Staple, No. 69/70, Summer/Autumn 2008
Getting in print is damn hard these days, and you’re always going to need a little luck! If you’re not a celebrity – and preferably one that is a chef, model, singer, footballer, media pundit or talent show judge – then chances are you’re going to struggle. And even if you do manage to – to get an agent and convince a publisher to take a punt – you’ve next got to battle it out on the high street, a ruthless place where publishers and retailers increasingly tend to bet on just a few books.
Each store only has so much shelf space, and unless your book is going to be a bestseller it is, quite literally, a waste of space. Added to this, your publisher is not going to throw money at it and invest in a substantial consumer marketing campaign unless it has the full support of the retailers: it makes little sense to invest in media when the book isn’t available anywhere.
Thus, if you’re not already a big name author (someone who’s been churning out the same old stuff for yonks); not a likely top thirty title (your media profile is in the ascendancy because you’ve started fucking someone famous – it all helps, let us not forget!); not one of Richard & Judy’s chosen few (the two of them might as well call themselves ‘God’, they have so much influence on the UK book trade now); and not a recent prize winner (or at the very least a shortlist nominee) – well then, to be honest, you don’t stand much of a chance.
What will happen to your book, then? Well, a few bookshops around the country will each take a couple of copies and plonk them in range (the A-Z part of the store, now always found at the back, a dimly lit place where no one ventures any more – for the modern consumer is only interested in what is front of store, where he or she will find the titles that are hot, in the chart and must-have), and then these few copies will most likely be returned to the publisher a few months later (the business is S.O.R., sale or return), once they have started accumulating dust on the shelf, with a small note from the bookseller to your publisher stating, ‘We tried, sorry,’ or something equally patronising.
I sound jaded, and well, that’s because I am, but not by writing but by the market. The former I care deeply for. Call me an idealist, but I believe in books, their capacity to affect, to inspire, to transform. But I do not believe in the demands of a market which is driven solely by profit and demand, and hence has no place for the difficult, the challenging, the obscure. ‘If this writer will not appeal to the majority of our customers, then there is no place for him or her in our store,’ so goes the logic of the savvy bookseller.

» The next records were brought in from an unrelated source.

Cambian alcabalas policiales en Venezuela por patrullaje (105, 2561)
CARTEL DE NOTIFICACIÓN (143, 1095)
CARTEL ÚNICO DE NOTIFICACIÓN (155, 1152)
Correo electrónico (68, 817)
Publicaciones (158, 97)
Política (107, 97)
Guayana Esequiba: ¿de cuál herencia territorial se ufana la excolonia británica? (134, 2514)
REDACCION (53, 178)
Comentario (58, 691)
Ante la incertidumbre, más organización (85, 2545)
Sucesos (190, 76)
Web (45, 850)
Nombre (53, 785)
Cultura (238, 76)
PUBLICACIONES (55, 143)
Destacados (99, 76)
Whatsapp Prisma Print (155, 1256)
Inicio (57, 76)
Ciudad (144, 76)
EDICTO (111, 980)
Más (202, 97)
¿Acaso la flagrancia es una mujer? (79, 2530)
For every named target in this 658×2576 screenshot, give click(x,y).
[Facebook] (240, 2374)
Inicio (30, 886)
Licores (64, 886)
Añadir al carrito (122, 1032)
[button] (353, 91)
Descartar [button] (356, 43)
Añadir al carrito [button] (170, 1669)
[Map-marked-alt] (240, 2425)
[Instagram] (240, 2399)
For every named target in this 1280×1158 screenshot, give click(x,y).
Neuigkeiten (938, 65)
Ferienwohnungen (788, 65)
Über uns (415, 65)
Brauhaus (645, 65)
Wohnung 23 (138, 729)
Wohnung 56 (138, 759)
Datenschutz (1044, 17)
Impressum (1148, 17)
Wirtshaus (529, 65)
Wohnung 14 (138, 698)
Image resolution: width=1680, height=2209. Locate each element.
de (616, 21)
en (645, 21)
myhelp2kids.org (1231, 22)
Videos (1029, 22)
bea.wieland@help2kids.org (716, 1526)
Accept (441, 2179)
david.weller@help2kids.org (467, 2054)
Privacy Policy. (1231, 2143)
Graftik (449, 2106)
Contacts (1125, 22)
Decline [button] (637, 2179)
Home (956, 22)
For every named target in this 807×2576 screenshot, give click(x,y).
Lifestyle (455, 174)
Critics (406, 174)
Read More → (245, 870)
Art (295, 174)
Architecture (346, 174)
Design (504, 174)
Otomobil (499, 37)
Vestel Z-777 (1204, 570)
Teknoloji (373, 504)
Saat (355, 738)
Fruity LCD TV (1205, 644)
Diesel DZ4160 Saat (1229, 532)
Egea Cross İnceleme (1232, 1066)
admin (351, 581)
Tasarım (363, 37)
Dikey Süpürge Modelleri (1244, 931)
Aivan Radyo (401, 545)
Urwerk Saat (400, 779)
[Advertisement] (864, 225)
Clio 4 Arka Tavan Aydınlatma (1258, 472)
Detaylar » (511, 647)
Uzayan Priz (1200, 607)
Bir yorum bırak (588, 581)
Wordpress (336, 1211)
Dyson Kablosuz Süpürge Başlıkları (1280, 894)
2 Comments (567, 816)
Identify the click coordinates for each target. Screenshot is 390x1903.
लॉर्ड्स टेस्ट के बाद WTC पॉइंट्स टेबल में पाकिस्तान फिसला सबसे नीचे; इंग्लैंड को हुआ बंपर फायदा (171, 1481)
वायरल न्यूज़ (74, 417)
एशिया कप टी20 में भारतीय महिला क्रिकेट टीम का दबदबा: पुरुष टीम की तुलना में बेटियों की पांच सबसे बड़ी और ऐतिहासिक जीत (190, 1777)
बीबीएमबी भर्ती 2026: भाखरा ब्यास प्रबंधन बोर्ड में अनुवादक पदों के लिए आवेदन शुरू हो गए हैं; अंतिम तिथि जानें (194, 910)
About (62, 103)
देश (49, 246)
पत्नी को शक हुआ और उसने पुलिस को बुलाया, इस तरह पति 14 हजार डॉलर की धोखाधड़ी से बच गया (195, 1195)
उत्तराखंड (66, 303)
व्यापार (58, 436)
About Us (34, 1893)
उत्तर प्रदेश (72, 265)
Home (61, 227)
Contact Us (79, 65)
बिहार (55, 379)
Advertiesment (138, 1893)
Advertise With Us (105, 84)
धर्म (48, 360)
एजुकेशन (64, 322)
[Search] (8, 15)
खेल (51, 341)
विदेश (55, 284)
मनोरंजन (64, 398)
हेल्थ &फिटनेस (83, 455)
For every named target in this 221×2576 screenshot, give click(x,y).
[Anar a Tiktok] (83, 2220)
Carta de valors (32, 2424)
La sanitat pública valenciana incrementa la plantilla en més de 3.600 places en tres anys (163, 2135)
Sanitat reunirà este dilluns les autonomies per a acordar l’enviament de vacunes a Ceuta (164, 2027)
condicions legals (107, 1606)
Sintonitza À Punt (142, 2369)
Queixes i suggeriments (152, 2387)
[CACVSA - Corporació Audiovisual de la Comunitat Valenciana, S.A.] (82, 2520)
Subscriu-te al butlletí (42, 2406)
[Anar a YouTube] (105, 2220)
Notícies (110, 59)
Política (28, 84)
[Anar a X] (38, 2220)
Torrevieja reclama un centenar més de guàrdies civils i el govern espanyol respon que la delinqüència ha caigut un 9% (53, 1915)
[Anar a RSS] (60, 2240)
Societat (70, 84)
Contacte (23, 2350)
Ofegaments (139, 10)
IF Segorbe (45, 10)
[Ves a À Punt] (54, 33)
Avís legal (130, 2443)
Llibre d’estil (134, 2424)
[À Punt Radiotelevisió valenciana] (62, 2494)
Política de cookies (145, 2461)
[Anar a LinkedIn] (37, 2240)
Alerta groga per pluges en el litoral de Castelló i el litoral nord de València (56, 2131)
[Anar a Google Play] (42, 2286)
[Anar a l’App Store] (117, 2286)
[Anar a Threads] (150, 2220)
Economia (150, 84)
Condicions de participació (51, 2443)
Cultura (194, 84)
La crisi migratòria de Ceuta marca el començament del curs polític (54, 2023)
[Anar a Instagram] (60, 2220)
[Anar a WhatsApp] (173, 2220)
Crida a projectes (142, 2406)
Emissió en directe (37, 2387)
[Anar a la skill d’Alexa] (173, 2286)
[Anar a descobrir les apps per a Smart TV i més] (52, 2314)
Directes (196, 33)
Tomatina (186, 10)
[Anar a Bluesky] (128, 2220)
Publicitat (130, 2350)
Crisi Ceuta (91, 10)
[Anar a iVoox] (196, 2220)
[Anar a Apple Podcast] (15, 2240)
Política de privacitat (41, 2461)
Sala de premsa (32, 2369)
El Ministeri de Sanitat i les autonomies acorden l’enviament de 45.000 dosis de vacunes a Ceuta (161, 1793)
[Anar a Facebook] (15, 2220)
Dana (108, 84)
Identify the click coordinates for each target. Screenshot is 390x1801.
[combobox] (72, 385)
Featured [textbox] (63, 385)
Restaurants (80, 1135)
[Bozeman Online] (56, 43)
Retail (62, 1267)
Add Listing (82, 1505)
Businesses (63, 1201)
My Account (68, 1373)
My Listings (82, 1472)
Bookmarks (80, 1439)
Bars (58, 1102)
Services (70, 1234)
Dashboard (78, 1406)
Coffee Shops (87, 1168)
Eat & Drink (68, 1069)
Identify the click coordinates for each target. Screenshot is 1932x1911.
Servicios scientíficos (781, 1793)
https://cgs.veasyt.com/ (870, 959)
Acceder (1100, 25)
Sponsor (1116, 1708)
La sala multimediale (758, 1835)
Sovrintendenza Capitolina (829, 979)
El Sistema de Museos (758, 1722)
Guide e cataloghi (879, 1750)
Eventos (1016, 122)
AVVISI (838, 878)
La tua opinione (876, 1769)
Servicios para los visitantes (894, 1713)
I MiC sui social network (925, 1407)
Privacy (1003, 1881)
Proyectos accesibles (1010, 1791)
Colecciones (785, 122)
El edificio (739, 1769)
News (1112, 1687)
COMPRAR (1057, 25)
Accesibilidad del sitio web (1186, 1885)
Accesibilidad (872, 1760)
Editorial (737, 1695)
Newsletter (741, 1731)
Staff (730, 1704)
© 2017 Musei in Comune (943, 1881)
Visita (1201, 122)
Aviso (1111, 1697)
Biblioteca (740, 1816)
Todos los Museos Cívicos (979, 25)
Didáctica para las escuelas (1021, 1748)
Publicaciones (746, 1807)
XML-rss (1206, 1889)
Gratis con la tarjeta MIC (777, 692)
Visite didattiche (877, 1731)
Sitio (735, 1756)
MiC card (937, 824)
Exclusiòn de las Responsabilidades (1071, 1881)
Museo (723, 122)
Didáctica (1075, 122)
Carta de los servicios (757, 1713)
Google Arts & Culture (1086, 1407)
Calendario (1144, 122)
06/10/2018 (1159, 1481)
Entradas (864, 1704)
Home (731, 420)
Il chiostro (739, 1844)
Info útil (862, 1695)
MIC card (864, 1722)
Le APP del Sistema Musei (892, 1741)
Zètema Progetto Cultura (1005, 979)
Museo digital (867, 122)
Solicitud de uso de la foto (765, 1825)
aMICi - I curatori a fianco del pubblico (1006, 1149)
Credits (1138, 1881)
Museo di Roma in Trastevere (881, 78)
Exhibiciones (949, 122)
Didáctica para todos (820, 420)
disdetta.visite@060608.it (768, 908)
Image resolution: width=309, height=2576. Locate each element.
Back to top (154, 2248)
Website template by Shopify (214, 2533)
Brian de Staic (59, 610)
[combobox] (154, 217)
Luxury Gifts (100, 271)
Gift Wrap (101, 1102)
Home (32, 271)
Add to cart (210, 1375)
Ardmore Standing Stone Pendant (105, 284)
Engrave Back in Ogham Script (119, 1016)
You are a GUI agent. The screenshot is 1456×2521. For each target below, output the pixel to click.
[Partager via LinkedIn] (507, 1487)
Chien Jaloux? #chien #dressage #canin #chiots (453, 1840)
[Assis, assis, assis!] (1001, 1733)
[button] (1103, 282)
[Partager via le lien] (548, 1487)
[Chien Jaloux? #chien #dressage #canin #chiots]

Savvy this might be, but not wise (at least in the metaphysical sense), and hardly conducive to a culturally rich society – there is only so much that the aforementioned celebrity authors can offer us. This is why the many other books, and there are many, though they might only appeal to a small number, a minority, must still be afforded the space in the marketplace and not simply ruled out because they’re not mass market, not going to make a load of moolah.
Faced with such a profit-driven market – obsessed with the wants of the majority, a popular mass that it must perpetually mould, manipulate and cater for – if you’re going to write you’ve got to really want, perhaps really need, to write, and it was when I submitted an early draft of my first novel, Love and Mayhem, to The Literary Consultancy a number of years ago that I realised this.
The reader and editor I was assigned, Ashley Stokes, was tough on my manuscript. In short, he judged it to be painfully austere, self-indulgent, repetitive and verbose, with few commercial prospects – all the hallmarks of a first novel, in fact. I was angry, less with Ashley and more with myself. ‘I am putting in all this damn work, and for what?!’ I asked myself. ‘I have spent years on something which might never see the light of day, and if it does, well it will hardly pay the mortgage. Why should I heed his editorial advice? And why should I work at yet another draft? What’s the point?!’ I was becoming increasingly gloomy and apathetic.
But then it hit me. Because I want and need to write, that is it. And because of this, then surely the best thing I can do is take instruction, learn the craft, graft and sweat at it, and, ultimately, produce good work. If I feel this desire, and it is this demanding, this insistent, then I might as well strive to accommodate it, to fulfill it (I sure as hell can’t ignore it!). For this is what it is about, when it really comes down to it.
Writing is not about possessing a perfect understanding of the marketplace in order that I might pen the definitive mass market paperback (though this would of course be nice); it is not about winning a big literary prize and consequently becoming a ‘great author’ (it was Anne Enright, this year’s winner of the Booker, who remarked, rather wonderfully, on BBC Radio Four’s Today Programme that she, or any other writer for that matter, ‘would be mad’ to take any literary award that seriously); and it is not about selling as many books as possible so that I can lead a lavish lifestyle, indulge myself and make it nigh impossible for any of my contemporaries to judge me as anything other than a ‘winner!’ (though I would no doubt revel in it, a little, if I were).
No, rather, it is simply about meeting and honouring this need I have to do it, to write, and finding fulfillment and contentment in this, and if a few people along the way take note and get something from what I’ve written, then all the better.